GIVEN EXERCISE: Check each statement against the passage below on food and cooperation and answer yes or no, quoting the words from the passage that decide it. (a) Ibn Khaldun's Muqaddimah dates from the 14th century. (b) The passage describes the cooperating system as having strong leadership. (c) The passage places the Chartered Institute of Transport in Paris.

TEXT BLOCK:
As one of the greatest historians of all time, Ibn Khaldun, wrote in his unequaled historical work The Muqaddimah of the 14th Century:

God created and fashioned man in a form that can live and subsist only with the help of food . . . Through cooperation, the needs of a number of persons, many times greater than their own number, can be satisfied.

As this One World infrastructure emerges it increases the percentage of our total dependence upon remote food production capacity to the mass production capability and transport means of enormous companies operating under the global policy guidance of such organizations as the Chartered Institute of Transport in London, and the international banking community. As individuals, few of us would have any idea where to get a loaf of bread or yard of fabric other than in some supermarket and department store . . . and we are all dependent upon some form of efficient transport, electric power, gasoline at the pump, and boundless manufacturing capacity and versatility. Let that system collapse, at any point, and all of us will be helpless. A cooperating, working system is essential to survival; yet over-all it is a system without leadership and guidance.

DATA BLOCK:
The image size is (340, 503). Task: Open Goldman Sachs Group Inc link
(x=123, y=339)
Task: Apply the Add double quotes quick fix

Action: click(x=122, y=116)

FULL ANSWER:
(a) Yes: "his unequaled historical work The Muqaddimah of the 14th Century"
(b) No: "yet over-all it is a system without leadership and guidance"
(c) No: "the Chartered Institute of Transport in London"